Kegiatan tersebut dipimpin langsung oleh Kepala Dinas, Ruslan, SE., MM., bersama Tim Metrologi Legal Diskoperindag Kota Bima. Pemeriksaan dilakukan sebagai bagian dari upaya pemerintah memastikan alat ukur yang digunakan dalam transaksi perdagangan memberikan hasil pengukuran yang benar dan memenuhi ketentuan yang berlaku.

Dalam kegiatan tersebut, tim melakukan pemeriksaan terhadap pompa ukur BBM pada dispenser SPBU Amahami, termasuk nozzle yang digunakan untuk menyalurkan sekaligus mengukur volume BBM yang diterima konsumen.

Dari keseluruhan objek pemeriksaan yang berjumlah 22 nozzle. 18 nozzle dilakukan tera ulang, sementara 4 nozzle dinyatakan batal karena rusak. 18 nozzle tersebut terdiri atas:

  • 6 nozzle Solar;
  • 2 nozzle Pertamax; dan
  • 10 nozzle Pertalite.

Pemeriksaan meliputi kondisi fisik dan kelengkapan alat, tanda tera, serta pengujian hasil pengukuran untuk memastikan volume BBM yang dikeluarkan berada dalam Batas Kesalahan yang Diizinkan (BKD).

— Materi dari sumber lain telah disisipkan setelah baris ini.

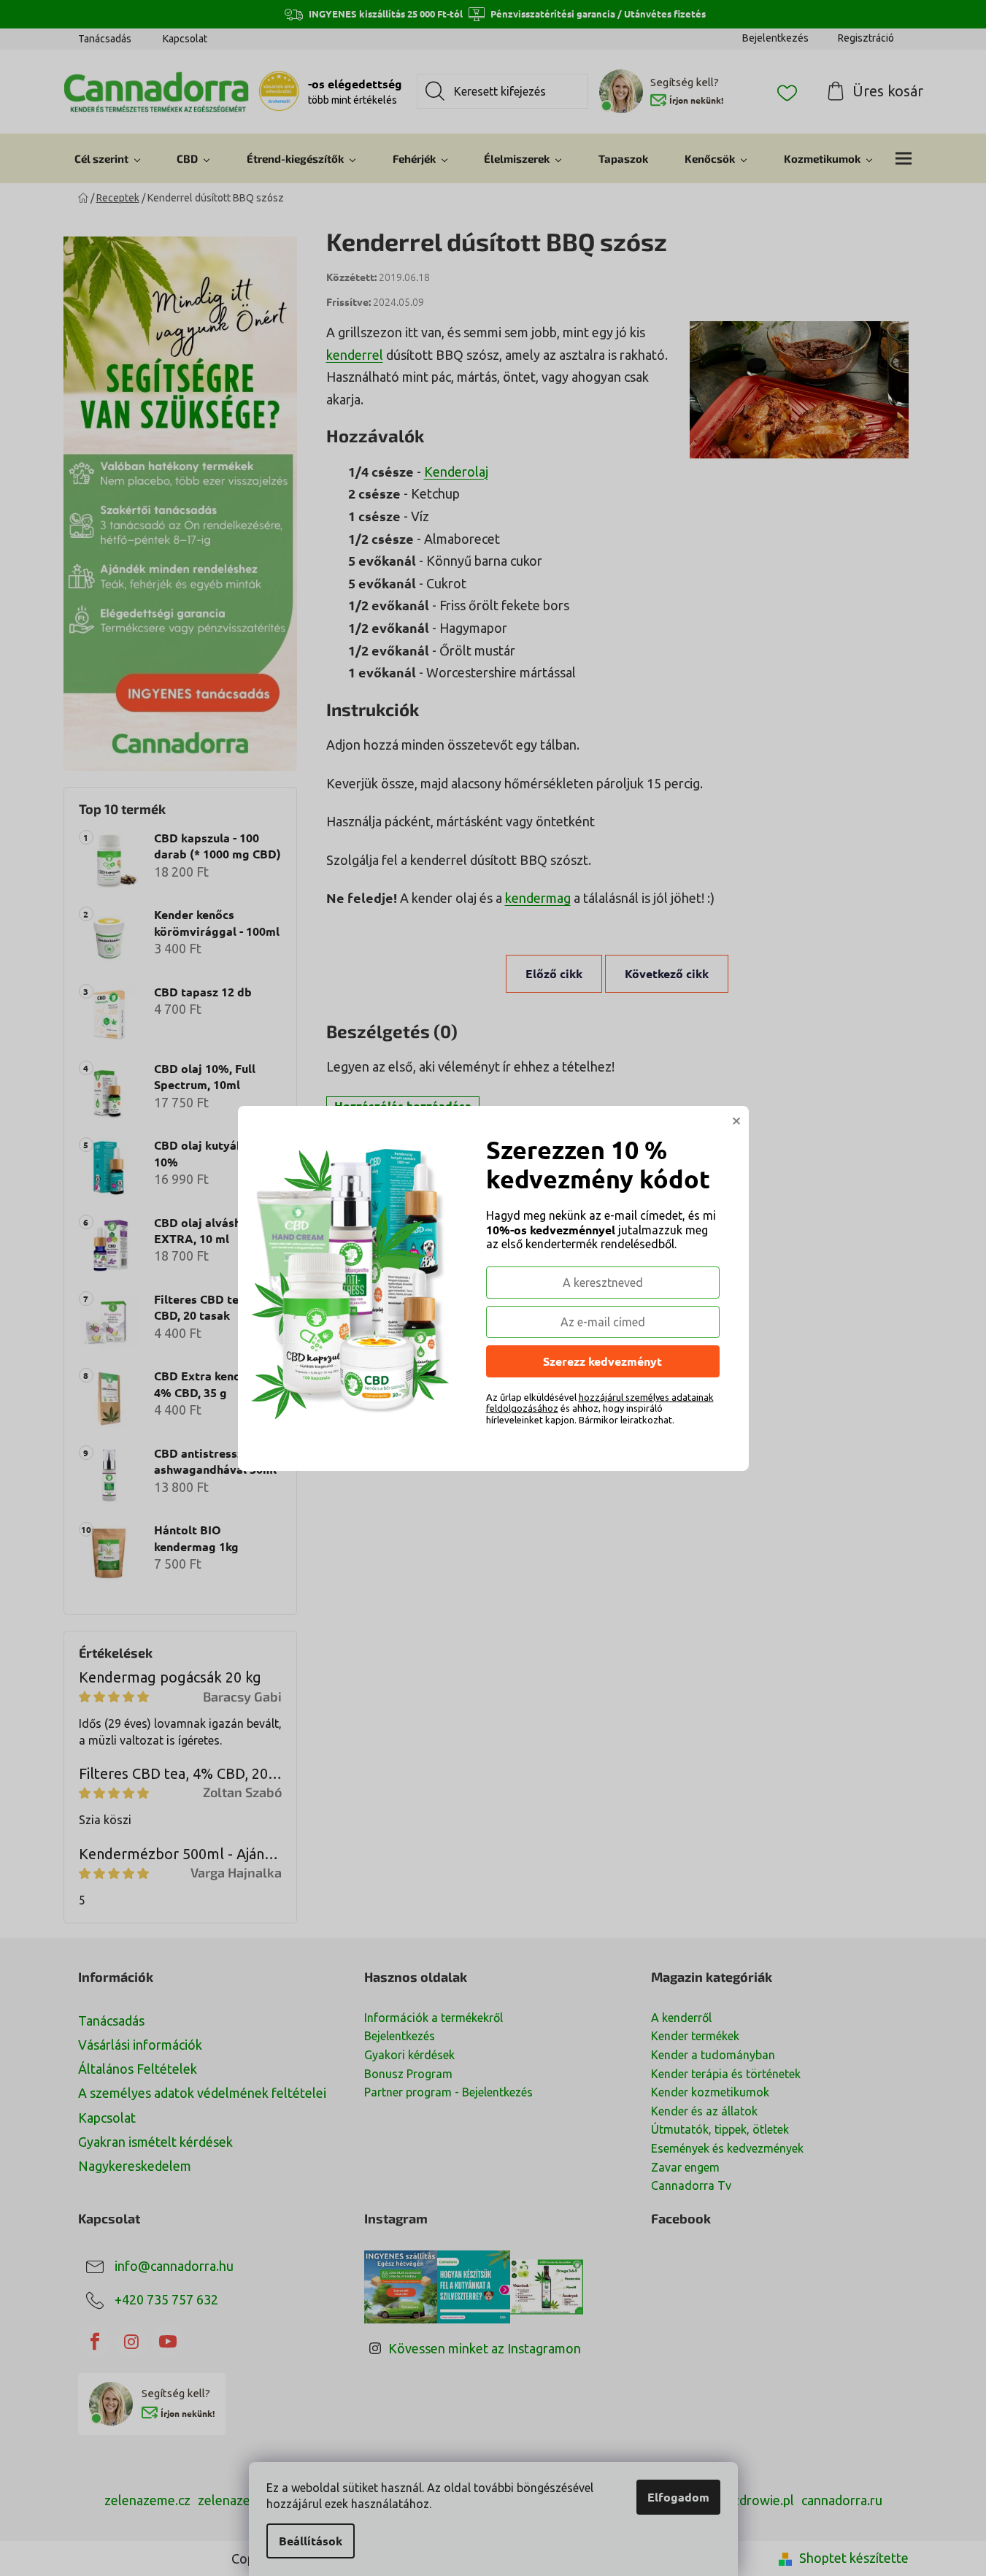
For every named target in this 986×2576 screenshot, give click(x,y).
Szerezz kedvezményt (602, 1361)
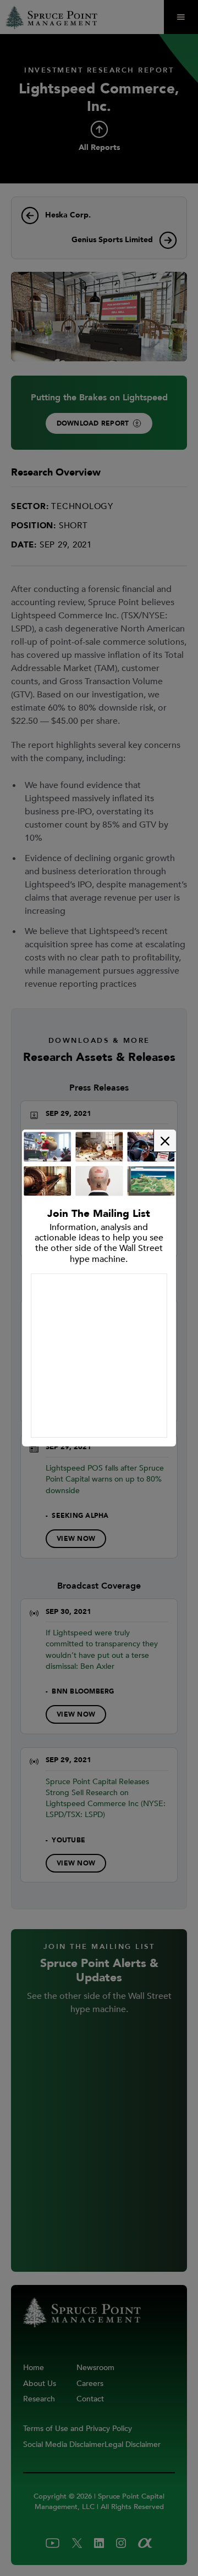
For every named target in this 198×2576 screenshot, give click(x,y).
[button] (164, 1141)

Hasil Pemeriksaan Memenuhi Ketentuan

Berdasarkan hasil pengujian, seluruh nozzle yang dilakukan tera ulang memenuhi ketentuan BKD.

Selain pengujian hasil pengukuran, tim memeriksa tanda tera pada pompa ukur. Hasilnya, kawat segel masih dalam kondisi baik dan tidak ditemukan segel yang terputus.

Pemeriksaan juga tidak menemukan adanya pemasangan alat atau rangkaian elektronik tambahan berupa Printed Circuit Board (PCB) yang dapat memengaruhi hasil pengukuran.

Dengan hasil tersebut, pada saat pemeriksaan dilaksanakan tidak ditemukan indikasi penyimpangan yang memengaruhi kebenaran hasil pengukuran pada nozzle yang diuji.

Kepala Diskoperindag Kota Bima, Ruslan, SE., MM., mengatakan bahwa kegiatan tera dan tera ulang merupakan bagian dari pelaksanaan metrologi legal untuk memberikan kepastian ukuran dalam transaksi perdagangan.

“Kita ingin memastikan masyarakat mendapatkan BBM sesuai dengan takaran yang dibayarkan. Karena itu, pompa ukur BBM harus selalu berada dalam kondisi baik dan memenuhi ketentuan yang berlaku,” ujar Ruslan.

Menurutnya, metrologi legal tidak semata-mata berkaitan dengan pemeriksaan teknis alat ukur, tetapi juga menjadi instrumen pemerintah dalam memberikan perlindungan kepada konsumen dan menjaga kepercayaan masyarakat dalam bertransaksi.

“Hasil pemeriksaan hari ini menunjukkan bahwa alat ukur yang diuji memenuhi batas kesalahan yang diizinkan. Ini merupakan hal yang positif. Namun, pengawasan tetap perlu dilakukan secara berkala agar alat ukur yang digunakan dalam transaksi senantiasa memenuhi ketentuan,” tambahnya.

Kegiatan tera dan tera ulang tersebut merupakan bagian dari pelaksanaan Undang-Undang Nomor 2 Tahun 1981 tentang Metrologi Legal.

Diskoperindag Kota Bima akan terus memberikan pelayanan dan melaksanakan pengawasan metrologi legal terhadap UTTP yang digunakan dalam kegiatan perdagangan, termasuk pompa ukur BBM.

Melalui kegiatan tersebut, pemerintah daerah berupaya memperkuat tertib ukur, memberikan kepastian kepada konsumen, serta mendorong terciptanya transaksi perdagangan yang jujur, transparan, dan berkeadilan di Kota Bima.